Yes, it's low-tech, but it works. Make the check out to Joe Cottonwood. Sorry, I can't figure out how to process PayPal or credit cards. I mean, look, I'm just a writer, you know, living up in the mountains where I'm lucky to have electricity half the time (but we have a wonderful little post office). So, please: Checks. Or cash.

And pardon me while I shout a quick HOORAY!!! It's been a long time coming.

(As a side note, I originally scheduled my release date of Clear Heart to coincide with the announced release of Joe the Plumber's book.

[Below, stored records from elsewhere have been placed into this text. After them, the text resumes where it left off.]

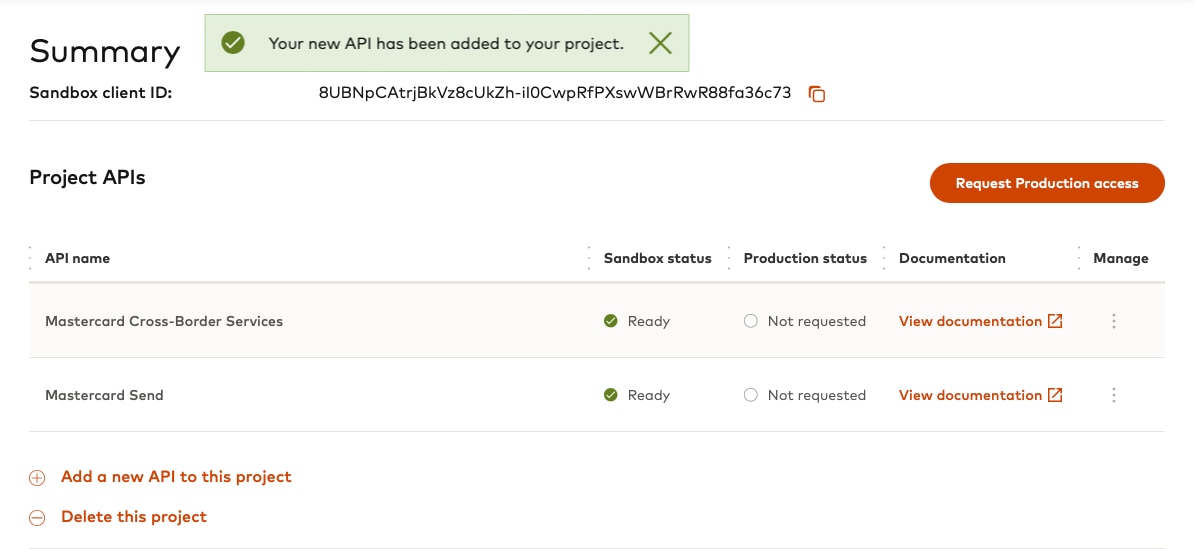Click the Sandbox status column header
Image resolution: width=1195 pixels, height=549 pixels.
pyautogui.click(x=657, y=258)
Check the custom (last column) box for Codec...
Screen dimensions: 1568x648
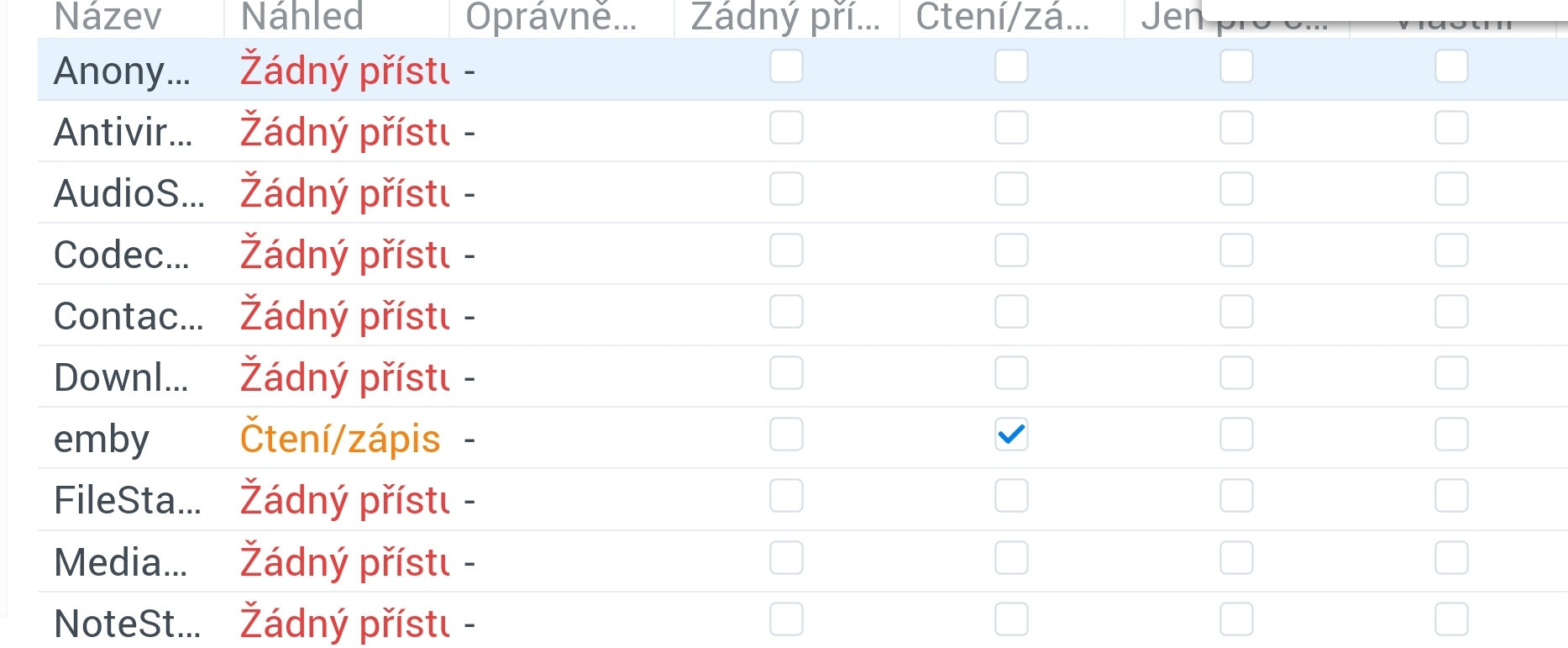click(x=1451, y=250)
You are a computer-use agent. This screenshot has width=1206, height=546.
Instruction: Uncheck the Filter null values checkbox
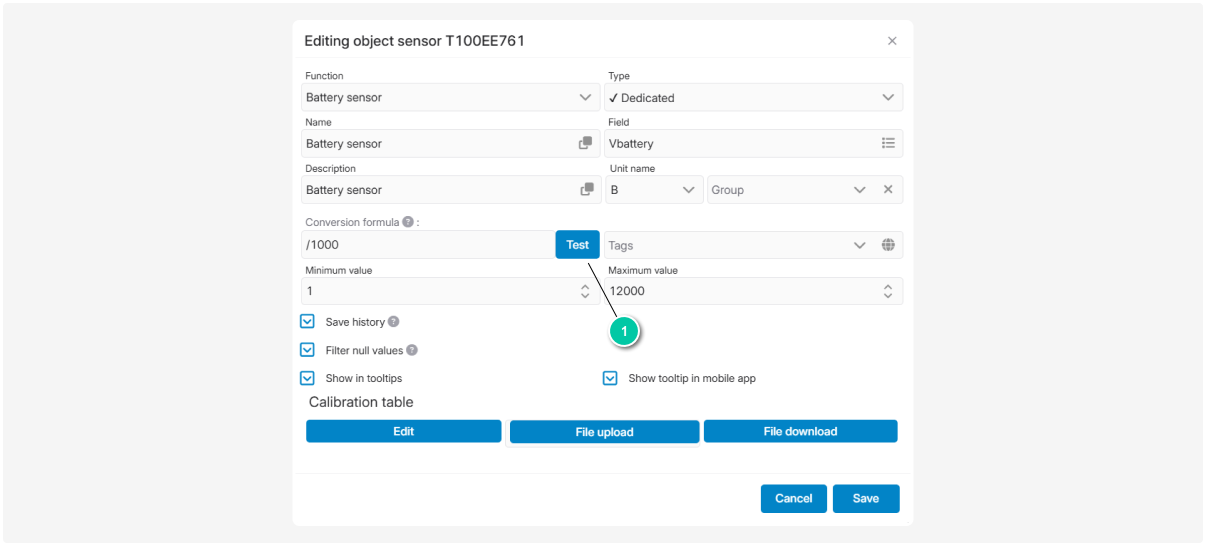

Alas, he seems to have missed the deadline. I guess we've all had the experience of a plumber not showing up when he's supposed to.)

Log Hook

As you can see from the comment to the previous post, what I (and my mentor, Ken) called a wood hook is commonly called a log hook. Thanks, Joe, for the pointer to Northern Tools where you can buy this baby for $23. Same price as my book, come to think of it, if you order by mail - and you can't use my book to grab and carry logs, so this tool is a much better deal. And unlike my book, a hundred years from now the log hook will still be useful to somebody just as Ken's "wood hook" is still ready for action.

It's interesting to read the comment page provided by Northern. Everybody says it's a great tool except they had to sharpen the point - so why don't they just sell it with a sharper point? It's bigger than it appears in the picture, about 16 inches, and seems rugged - if you accidentally ran over it with your tractor, the tractor would be the loser.

I want one. I shouldn't have one. My log-moving days are pretty much over, and just looking at that thing makes my lower back hurt. When I was younger I owned 40 acres in Mendocino County near the little town of Yorkville. Using downed redwood trees, I chainsaw-milled the lumber for a cabin - which is when I needed that tool. And this one, a log tong:

I had to sell that lovely piece of land when I was hard up for cash. It had meadows, an oak forest, and a lively little creek with a redwood grove. My kids and I had many an adventure there. Wild turkeys ran all over the place. Now it's an estate and a vineyard. (Sigh). I'm a beer guy, myself.


(Continuing my homage to hardware and hard work. You can click on the photo to make it larger.)

Monday, December 1, 2008

Wood Hook


Reminds me of a bird. It's a wood hook and it's probably a hundred years old. As Ken, the owner, explained, it's like an ice hook, only you use it to grab a log and carry it. Does anybody still use them? I can't even find a listing of one for sale anywhere.

This one's seen a lot of use. To me, it's a piece of history and a work of art. But I'm strange that way.